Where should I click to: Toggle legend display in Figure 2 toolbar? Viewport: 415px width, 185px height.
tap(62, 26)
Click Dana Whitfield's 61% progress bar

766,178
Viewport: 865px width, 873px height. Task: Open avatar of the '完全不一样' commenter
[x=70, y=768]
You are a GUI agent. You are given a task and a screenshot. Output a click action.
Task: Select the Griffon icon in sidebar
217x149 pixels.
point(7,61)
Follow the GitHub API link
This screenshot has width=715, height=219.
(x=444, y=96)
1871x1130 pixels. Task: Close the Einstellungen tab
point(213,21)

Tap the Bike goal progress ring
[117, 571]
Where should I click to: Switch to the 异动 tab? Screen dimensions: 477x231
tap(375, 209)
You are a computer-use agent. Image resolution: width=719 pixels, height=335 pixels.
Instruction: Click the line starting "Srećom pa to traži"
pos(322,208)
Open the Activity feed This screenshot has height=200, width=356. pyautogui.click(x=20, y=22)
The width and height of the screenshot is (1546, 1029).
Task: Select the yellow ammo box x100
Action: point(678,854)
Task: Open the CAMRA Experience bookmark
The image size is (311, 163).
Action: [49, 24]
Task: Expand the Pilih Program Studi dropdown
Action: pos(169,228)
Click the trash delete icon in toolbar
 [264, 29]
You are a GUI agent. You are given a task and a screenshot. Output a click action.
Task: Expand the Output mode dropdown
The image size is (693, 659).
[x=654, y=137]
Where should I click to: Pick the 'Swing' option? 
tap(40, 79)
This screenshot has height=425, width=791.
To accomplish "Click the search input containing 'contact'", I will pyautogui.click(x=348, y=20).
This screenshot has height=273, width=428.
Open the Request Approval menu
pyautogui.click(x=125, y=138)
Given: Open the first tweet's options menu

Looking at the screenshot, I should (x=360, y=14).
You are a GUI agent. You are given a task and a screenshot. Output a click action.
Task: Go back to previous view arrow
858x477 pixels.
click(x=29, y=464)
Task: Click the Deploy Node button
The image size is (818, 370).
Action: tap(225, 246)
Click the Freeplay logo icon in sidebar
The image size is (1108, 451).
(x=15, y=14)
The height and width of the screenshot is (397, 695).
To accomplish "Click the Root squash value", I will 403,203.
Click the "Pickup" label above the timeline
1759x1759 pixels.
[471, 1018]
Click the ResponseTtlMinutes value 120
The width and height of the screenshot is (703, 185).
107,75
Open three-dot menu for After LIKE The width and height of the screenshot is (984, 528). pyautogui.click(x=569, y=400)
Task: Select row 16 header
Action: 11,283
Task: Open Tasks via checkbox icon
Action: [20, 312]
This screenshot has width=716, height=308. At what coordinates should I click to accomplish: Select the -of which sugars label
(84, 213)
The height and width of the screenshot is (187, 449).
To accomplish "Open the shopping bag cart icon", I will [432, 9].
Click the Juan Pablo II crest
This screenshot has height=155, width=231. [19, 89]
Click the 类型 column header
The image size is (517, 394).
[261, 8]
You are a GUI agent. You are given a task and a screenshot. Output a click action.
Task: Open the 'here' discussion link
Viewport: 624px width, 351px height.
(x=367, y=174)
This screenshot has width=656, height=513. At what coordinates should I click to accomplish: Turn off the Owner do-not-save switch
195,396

- - - - - - -

— Exercise objective —
The whole of the data is to be copied out word for word.

— Completed task —
Where should I click to: Toggle legend display in Figure 2 toolbar? Viewport: 415px width, 185px height.
tap(62, 26)
Click Dana Whitfield's 61% progress bar

766,178
Viewport: 865px width, 873px height. Task: Open avatar of the '完全不一样' commenter
[x=70, y=768]
You are a GUI agent. You are given a task and a screenshot. Output a click action.
Task: Select the Griffon icon in sidebar
217x149 pixels.
point(7,61)
Follow the GitHub API link
This screenshot has width=715, height=219.
(x=444, y=96)
1871x1130 pixels. Task: Close the Einstellungen tab
point(213,21)

Tap the Bike goal progress ring
[117, 571]
Where should I click to: Switch to the 异动 tab? Screen dimensions: 477x231
tap(375, 209)
You are a computer-use agent. Image resolution: width=719 pixels, height=335 pixels.
Instruction: Click the line starting "Srećom pa to traži"
pos(322,208)
Open the Activity feed This screenshot has height=200, width=356. pyautogui.click(x=20, y=22)
The width and height of the screenshot is (1546, 1029).
Task: Select the yellow ammo box x100
Action: point(678,854)
Task: Open the CAMRA Experience bookmark
The image size is (311, 163).
Action: [49, 24]
Task: Expand the Pilih Program Studi dropdown
Action: pos(169,228)
Click the trash delete icon in toolbar
 [264, 29]
You are a GUI agent. You are given a task and a screenshot. Output a click action.
Task: Expand the Output mode dropdown
The image size is (693, 659).
[x=654, y=137]
Where should I click to: Pick the 'Swing' option? 
tap(40, 79)
This screenshot has height=425, width=791.
To accomplish "Click the search input containing 'contact'", I will pyautogui.click(x=348, y=20).
This screenshot has height=273, width=428.
Open the Request Approval menu
pyautogui.click(x=125, y=138)
Given: Open the first tweet's options menu

Looking at the screenshot, I should (x=360, y=14).
You are a GUI agent. You are given a task and a screenshot. Output a click action.
Task: Go back to previous view arrow
858x477 pixels.
click(x=29, y=464)
Task: Click the Deploy Node button
The image size is (818, 370).
Action: tap(225, 246)
Click the Freeplay logo icon in sidebar
The image size is (1108, 451).
(x=15, y=14)
The height and width of the screenshot is (397, 695).
To accomplish "Click the Root squash value", I will 403,203.
Click the "Pickup" label above the timeline
1759x1759 pixels.
[471, 1018]
Click the ResponseTtlMinutes value 120
The width and height of the screenshot is (703, 185).
107,75
Open three-dot menu for After LIKE The width and height of the screenshot is (984, 528). pyautogui.click(x=569, y=400)
Task: Select row 16 header
Action: 11,283
Task: Open Tasks via checkbox icon
Action: [20, 312]
This screenshot has width=716, height=308. At what coordinates should I click to accomplish: Select the -of which sugars label
(84, 213)
The height and width of the screenshot is (187, 449).
To accomplish "Open the shopping bag cart icon", I will [432, 9].
Click the Juan Pablo II crest
This screenshot has height=155, width=231. [19, 89]
Click the 类型 column header
The image size is (517, 394).
[261, 8]
You are a GUI agent. You are given a task and a screenshot. Output a click action.
Task: Open the 'here' discussion link
Viewport: 624px width, 351px height.
(x=367, y=174)
This screenshot has width=656, height=513. At what coordinates should I click to accomplish: Turn off the Owner do-not-save switch
195,396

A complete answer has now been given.